- _Selected excerpt_:
────────

Serve files via HTTP.

Usage: serve <dir> [flags]

Arguments:
  <dir>    Serve files from this directory.

Flags:
  -h, --help              Show context-sensitive help.
      --port=4000         Listen on this port.
      --prefix="/"        Prefix all URL paths with this value.
      --[no-]cors         Include CORS support (on by default).
      --dot               Serve dot files (files prefixed with a '.').
      --explicit-index    Only serve index.html files if URL path includes it.
      --spa               Serve the index.html file for all unknown paths.

The serve <dir> command can be used to browse files in a directory via HTTP. For example, serve . starts a server for browsing the files in the current working directory. See below for more detail on the usage.

Installation

The serve program can be installed by downloading one of the archives from the latest release.

Extract the archive and place the serve executable somewhere on your path. See a list of available commands by running serve in your terminal.

Homebrew users can install the serve program with brew:

brew update
brew install tschaub/tap/serve

Usage

--port

By default, files are served on port 4000 (e.g. http://localhost:4000). To have the server listen on a different port, pass a different value to the --port argument (e.g. serve --port 9000 .).

--no-cors

By default, files are served with CORS headers. To turn off this behavior, use the --no-cors argument (e.g. serve --no-cors .).

--prefix

Strip a prefix from the URL path. For example --prefix foo will make it so a request for a url like http://localhost:4000/foo/bar.html serves the bar.html file in the configured dir (instead of foo/bar.html).

────────

- _Problem 1_:
List every flag given in the Flags section of the serve documentation, as each is written there.
- _Problem 2_:
Write out the stretch of the serve documentation from "brew update" through "serve --no-cors .).".

- _Available data_:

────────

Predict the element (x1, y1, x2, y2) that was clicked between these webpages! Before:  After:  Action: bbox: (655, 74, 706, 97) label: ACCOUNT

────────

- _Task output 1_:
-h, --help
--port=4000
--prefix="/"
--[no-]cors
--dot
--explicit-index
--spa

- _Task output 2_:
brew update
brew install tschaub/tap/serve

Usage

--port

By default, files are served on port 4000 (e.g. http://localhost:4000). To have the server listen on a different port, pass a different value to the --port argument (e.g. serve --port 9000 .).

--no-cors

By default, files are served with CORS headers. To turn off this behavior, use the --no-cors argument (e.g. serve --no-cors .).